**Source material**.
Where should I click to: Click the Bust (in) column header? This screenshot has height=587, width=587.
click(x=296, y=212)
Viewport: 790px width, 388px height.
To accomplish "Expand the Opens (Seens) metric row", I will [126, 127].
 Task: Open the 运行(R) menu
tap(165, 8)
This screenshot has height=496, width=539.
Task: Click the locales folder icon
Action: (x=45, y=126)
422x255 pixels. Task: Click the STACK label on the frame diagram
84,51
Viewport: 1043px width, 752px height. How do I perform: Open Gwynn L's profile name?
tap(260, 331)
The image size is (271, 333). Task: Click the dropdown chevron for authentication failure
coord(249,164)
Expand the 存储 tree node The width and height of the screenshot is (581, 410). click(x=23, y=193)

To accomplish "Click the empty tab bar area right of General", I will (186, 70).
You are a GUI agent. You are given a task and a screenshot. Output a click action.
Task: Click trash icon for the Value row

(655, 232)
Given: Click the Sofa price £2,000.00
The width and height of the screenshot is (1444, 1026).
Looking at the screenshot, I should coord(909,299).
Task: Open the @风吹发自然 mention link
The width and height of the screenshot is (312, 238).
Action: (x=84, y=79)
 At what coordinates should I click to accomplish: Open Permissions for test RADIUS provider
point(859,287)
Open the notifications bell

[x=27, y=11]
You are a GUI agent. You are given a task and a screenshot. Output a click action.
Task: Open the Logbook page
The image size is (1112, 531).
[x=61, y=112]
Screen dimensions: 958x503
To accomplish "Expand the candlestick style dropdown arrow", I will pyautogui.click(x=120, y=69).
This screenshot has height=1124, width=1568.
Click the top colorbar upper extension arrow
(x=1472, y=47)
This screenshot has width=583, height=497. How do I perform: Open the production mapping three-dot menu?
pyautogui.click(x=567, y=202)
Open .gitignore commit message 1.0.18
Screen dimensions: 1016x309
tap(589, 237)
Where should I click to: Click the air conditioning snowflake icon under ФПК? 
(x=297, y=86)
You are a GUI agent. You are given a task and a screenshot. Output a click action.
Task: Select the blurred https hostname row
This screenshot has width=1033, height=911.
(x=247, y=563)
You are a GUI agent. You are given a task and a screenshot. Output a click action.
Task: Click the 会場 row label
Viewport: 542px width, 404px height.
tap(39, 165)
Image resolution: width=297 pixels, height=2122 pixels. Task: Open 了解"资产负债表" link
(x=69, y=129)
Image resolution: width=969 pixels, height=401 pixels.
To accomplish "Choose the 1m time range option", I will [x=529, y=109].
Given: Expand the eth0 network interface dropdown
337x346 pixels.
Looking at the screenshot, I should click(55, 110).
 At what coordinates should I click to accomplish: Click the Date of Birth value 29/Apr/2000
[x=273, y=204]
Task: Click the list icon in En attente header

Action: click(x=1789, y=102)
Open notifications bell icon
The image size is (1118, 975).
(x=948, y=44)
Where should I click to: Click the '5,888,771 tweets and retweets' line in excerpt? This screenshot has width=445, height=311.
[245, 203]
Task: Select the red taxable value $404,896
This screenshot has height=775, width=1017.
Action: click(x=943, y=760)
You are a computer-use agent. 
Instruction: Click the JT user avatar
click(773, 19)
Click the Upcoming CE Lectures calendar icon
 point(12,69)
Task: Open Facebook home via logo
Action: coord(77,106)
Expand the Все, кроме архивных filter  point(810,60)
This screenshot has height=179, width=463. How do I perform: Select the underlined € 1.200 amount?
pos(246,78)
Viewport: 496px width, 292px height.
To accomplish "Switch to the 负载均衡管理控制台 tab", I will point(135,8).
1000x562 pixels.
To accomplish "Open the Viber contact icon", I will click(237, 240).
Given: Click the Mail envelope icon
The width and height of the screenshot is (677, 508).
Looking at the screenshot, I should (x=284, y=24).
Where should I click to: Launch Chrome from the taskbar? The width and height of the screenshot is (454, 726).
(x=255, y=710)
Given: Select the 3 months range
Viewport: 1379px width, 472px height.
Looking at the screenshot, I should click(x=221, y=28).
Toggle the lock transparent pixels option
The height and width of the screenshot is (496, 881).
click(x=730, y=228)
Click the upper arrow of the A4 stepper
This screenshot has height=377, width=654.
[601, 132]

**Task item**. State the number of lines in the data above containing the string "range" and nothing more.

**Exercise result**. 2